Who Are Manufacturers?
Manufacturers are those that source chips from a factory that can be sold to brands and creators so that they can be embedded in products.
Manufacturers are added via governance. Manufacturers are ultimately the bedrock of the system. Their are responsible for being able to ensure the security of their chips. As such it is important to ensure that only trusted manufacturers are added to the system.
The vision is for all embedded chips to use ERS so that there is a one-stop location for resolving chips. In order for ERS to be able to prove the full provenance of a chip manufacturer's must enroll their chips in the system by calling
addChipEnrollment on the
ManufacturerRegistry. When enrolling chips, manufacturers are required to specify a few identifying parameters:
- Chip ID: This is the Ethereum public key represent by the chip. Note: this public key could be derived from the chip OR could represent an account contract that is tied to the chip.
- Authentication Model: this is primarily focused on the cryptographic curve programmed into the chip
- Chip Model: Some indication of the model of chip being enrolled
Additionally, manufacturers are responsible for four different pieces of information used for validation:
- Manufacturer Certificate: this is a signature
- Manufacturer Certificate Signer: the public key of the signer of the certificate
- Enrollment Merkle Tree / Root: The manufacturer must create a merkle tree of all the chip IDs in the enrollment.
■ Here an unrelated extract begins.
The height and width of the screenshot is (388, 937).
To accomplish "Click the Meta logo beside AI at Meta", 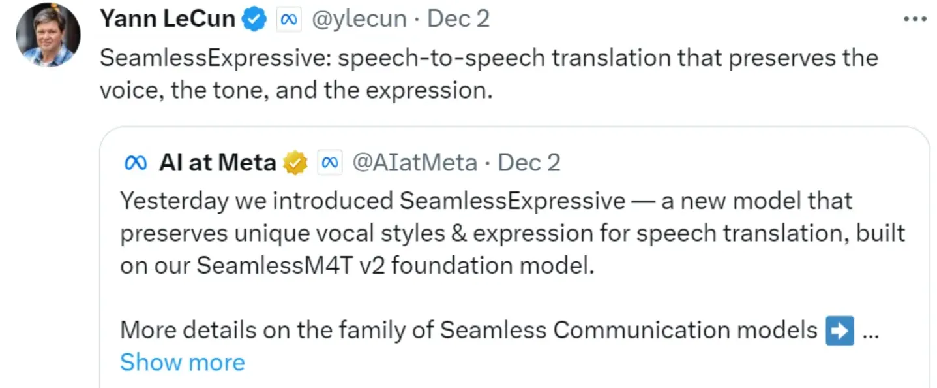I will 136,162.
The root of the merkle tree is stored on-chain and used to validate that a chip was created by a trusted manufacturer. Each leaf of the merkle tree represents a chip in the enrollment and is made up of the hash of the chip ID and the index of the chip.
- Validation Data URI: This is an IPFS URI that is stored on-chain. This URI holds the Manufacturer Certificate and Merkle proofs for each chip in the enrollment.
Manufacturer's are also encouraged to include a bootloader application address in their enrollment so that chips that may not have been enrolled in a project (but have been enrolled by the manufacturer) can still resolve. The bootloader app can contain whatever the manufacturer wants.